Still, he made every effort to protect and honor the environment, trees included, and if she was implying otherwise, he meant to set her straight. Nobody loved the natural world more than he did and, furthermore, he had a right to ask questions. The Carsons had held the deed to this ranch since homestead days, and in case she hadn’t noticed, he wasn’t running a public campground. Nor was this a state or national park.

He leaned forward in the saddle. “Do the words no trespassing mean anything to you?” he asked mildly.

Although he didn’t want it to show, he was still enjoying this encounter, and way more than he should have at that.

She merely glowered up at him, arms folded now, chin set at an obstinate angle.

Suddenly, Drake was tired to the bone. “All right. Let’s see if we can clarify matters. That tree—” he gestured to the one she’d taken refuge behind earlier and spoke very slowly so she could follow “—is on my ranch.” He paused. “I’m Drake Carson. And you are?”

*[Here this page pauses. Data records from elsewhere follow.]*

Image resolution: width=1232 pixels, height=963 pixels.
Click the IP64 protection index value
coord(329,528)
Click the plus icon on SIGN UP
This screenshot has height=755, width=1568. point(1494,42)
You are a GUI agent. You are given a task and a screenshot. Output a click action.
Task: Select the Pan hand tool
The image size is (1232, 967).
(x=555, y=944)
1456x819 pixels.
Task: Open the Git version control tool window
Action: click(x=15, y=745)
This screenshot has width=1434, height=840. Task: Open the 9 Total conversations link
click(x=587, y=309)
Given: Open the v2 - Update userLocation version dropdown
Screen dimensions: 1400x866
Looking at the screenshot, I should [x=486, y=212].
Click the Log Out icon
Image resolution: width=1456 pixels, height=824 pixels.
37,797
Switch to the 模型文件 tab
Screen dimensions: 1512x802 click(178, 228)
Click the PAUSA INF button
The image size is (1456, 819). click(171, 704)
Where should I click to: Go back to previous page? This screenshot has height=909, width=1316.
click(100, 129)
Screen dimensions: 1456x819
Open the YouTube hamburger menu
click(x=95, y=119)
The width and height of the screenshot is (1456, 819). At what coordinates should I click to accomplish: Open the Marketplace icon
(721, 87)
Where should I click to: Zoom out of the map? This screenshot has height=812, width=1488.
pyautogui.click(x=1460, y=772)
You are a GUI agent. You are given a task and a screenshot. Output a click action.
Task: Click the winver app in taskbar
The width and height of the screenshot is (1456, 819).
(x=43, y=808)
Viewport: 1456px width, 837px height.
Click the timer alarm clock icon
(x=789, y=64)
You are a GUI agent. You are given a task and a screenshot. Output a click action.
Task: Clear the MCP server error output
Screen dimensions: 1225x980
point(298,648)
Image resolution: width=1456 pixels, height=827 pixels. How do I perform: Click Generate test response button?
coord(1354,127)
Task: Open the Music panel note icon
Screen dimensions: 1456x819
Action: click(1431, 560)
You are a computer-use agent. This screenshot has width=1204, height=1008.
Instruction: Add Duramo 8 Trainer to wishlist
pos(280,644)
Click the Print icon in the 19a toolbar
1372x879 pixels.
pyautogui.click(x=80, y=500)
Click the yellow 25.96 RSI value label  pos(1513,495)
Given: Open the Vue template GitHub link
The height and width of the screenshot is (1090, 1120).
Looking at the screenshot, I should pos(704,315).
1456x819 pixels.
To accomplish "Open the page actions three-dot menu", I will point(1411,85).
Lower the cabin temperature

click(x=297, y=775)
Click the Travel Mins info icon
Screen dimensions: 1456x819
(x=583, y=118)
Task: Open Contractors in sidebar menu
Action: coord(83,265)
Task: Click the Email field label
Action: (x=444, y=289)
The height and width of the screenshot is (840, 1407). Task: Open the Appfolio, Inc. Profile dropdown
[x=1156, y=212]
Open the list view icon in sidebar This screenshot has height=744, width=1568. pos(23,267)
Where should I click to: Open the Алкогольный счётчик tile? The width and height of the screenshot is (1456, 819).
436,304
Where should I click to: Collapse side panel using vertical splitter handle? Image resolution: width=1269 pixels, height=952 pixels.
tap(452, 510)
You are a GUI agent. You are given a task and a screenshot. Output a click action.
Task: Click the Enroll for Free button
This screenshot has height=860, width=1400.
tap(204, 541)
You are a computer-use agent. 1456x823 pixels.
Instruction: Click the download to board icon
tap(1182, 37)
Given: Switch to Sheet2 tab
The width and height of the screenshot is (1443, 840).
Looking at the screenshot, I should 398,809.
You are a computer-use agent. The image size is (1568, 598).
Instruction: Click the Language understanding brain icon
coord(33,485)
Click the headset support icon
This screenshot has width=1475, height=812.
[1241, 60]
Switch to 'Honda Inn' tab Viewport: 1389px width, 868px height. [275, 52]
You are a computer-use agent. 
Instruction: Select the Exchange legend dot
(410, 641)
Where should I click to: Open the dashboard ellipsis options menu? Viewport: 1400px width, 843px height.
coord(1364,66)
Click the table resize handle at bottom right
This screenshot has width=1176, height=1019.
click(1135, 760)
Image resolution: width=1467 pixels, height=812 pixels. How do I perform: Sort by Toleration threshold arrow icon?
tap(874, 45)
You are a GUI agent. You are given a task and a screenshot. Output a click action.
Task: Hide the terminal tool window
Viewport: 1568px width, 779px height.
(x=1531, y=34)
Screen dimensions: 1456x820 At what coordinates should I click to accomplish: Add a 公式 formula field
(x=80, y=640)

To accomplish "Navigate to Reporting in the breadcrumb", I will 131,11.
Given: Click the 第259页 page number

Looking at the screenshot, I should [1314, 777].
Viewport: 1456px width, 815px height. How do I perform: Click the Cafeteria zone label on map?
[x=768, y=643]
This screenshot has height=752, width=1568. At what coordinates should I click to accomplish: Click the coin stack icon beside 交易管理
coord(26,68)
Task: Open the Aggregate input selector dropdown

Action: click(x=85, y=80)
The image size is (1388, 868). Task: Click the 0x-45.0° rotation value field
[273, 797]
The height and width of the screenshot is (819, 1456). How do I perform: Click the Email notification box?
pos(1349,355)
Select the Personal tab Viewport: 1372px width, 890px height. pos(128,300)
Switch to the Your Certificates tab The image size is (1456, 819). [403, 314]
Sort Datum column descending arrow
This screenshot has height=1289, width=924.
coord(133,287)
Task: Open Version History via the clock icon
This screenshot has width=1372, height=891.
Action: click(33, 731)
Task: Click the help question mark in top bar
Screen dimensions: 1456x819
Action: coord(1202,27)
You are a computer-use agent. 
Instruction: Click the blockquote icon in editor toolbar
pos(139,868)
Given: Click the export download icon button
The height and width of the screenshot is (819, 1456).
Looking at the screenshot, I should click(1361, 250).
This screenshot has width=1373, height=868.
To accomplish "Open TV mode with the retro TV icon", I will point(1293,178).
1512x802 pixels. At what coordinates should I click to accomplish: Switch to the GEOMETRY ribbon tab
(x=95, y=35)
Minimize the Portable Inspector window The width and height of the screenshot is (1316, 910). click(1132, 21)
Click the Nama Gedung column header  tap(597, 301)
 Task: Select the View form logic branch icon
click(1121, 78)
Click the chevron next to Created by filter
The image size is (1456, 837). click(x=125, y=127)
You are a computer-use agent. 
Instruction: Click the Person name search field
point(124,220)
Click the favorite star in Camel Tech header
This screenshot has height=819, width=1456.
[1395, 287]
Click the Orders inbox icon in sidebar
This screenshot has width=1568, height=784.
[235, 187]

The look of surprise on her face was gratifying. “You’re Drake Carson?”

“I was when I woke up this morning,” he drawled. “I don’t imagine that’s changed since then.” He let a moment pass. “Now, how about answering my original question? What are you doing here?”

She seemed to wilt, and Drake supposed that was a victory, however small, but he wasn’t inclined to celebrate. Her attitude got on his last nerve, but there was something delicate about her. A kind of fragility that made him want to protect her. “I’m studying the horses.”

The brim of Drake’s hat spilled water down his front as he nodded. “Well, yeah, I kind of figured that. It’s really not the point, though, is it? Like I said before, and more than once, this is private property. And if you’d asked permission to be here, I’d know it.”

She blushed, but no explanation was forthcoming. Her mouth opened, then closed again, and her eyes went wide. “You’re him.”

“And you would be...?”

The next moment, she was blustering again. Ignoring his question, too. “Tall man on a tall horse,” she remarked, her tone scathing. “Very intimidating.”

A few seconds earlier, he’d been in charge here. Now he felt defensive, which was ridiculous on all counts.

He drew a deep breath, released it slowly and spoke with quiet authority. He hoped. “Believe me, I’m not trying to intimidate you,” he said. “My point—once again—is that you don’t have the right to be here, much less yell at me.”

“Yes, I do.” Her tone was testy. “Well, the being here part, anyway. And I don’t think I was yelling.”

Of all the freaking gall. Drake glowered at the young woman, who was standing next to his horse by then, unafraid, giving as good as she got.

“Say what?” he asked.

“I do have the right to be on this ranch,” she insisted. “I asked your mother’s permission to come out and study the wild horses, and she said yes, fine, no problem at all. She was very supportive, as it happens.”